Tuesday January 8, 2013
Resolutions involving health and food are usually at the top of my list each year, but I feel like the vagueness of resolution such as “eat healthier” from years past were truly just mindless scribbles, and I always found these forms of resolutions to be easily forgotten by week two, if not the first weekend of the new year. So I’ve really made a change with such said resolutions this year by making them more short-term and achievable with long-term results and the option of altering them when results reach a plateau.
Last week I kicked off the new year with a food post with a fortifying breakfast option here, and this week I want to share one of a specific resolution of “eating healthier by incorporating protein-only evening meals at least 2-3 times a week”, and a recipe for one of my favorite proteins, salmon. I always feel like people say that salmon is such an easy fish to prepare, but quite honestly, it’s not. It’s probably easiest to graze the Whole Foods prepared food aisle and just pick up a piece of over-seasoned, already-cooked salmon, but that takes all the fun out of knowing what you’re actually putting in, don’t you think? Well, here’s a basic recipe on how to prepare your own salmon and a creamy sauce to go with it.

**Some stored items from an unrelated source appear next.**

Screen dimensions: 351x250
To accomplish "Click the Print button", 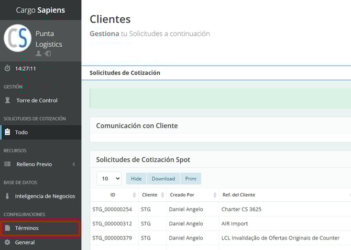I will (191, 179).
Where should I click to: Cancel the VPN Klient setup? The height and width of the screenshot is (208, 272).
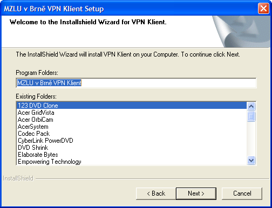tap(242, 193)
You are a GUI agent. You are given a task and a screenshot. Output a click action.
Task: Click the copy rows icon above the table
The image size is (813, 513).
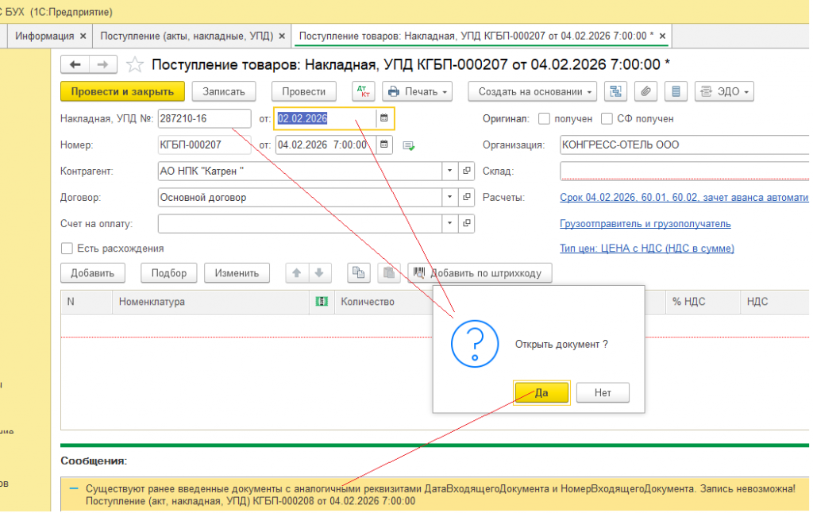(x=358, y=272)
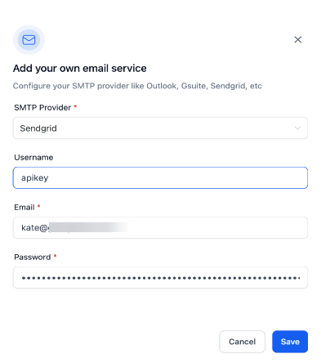
Task: Open the SMTP Provider dropdown
Action: [160, 128]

Seared Salmon with Cilantro Lime Sauce
prep and cook in 20 minutes; serves 2
2 Wild Alaskan Salmon
1/4 tbsp unsalted Butter or olive oil
Salt and pepper
for cilantro lime sauce (inspired by this recipe)
1/4 cup Nonfat yoghurt
1 sprig of cilantro leaves
1 Lime, juiced and zest
Preheat oven on high-broil. Season salmon with salt and pepper. Then, in a small pan heat butter on medium until bubbly. Place salmon in pan (meat-side down), and sear for at least 2 minutes. [Using a fish spatula] turn salmon and sear for another 2-3 minutes (depending on the thickness of the salmon — based off of standard butcher 2-inch wide salmon filet).
While salmon is preparing, in a processor, combine yogurt, cilantro, lime juice, and zest. Blend until creamy. Serve over salmon.
For a heartier yet still healthy meal, serve with a bed of white jasmine rice or a mixed variety of roasted veggies.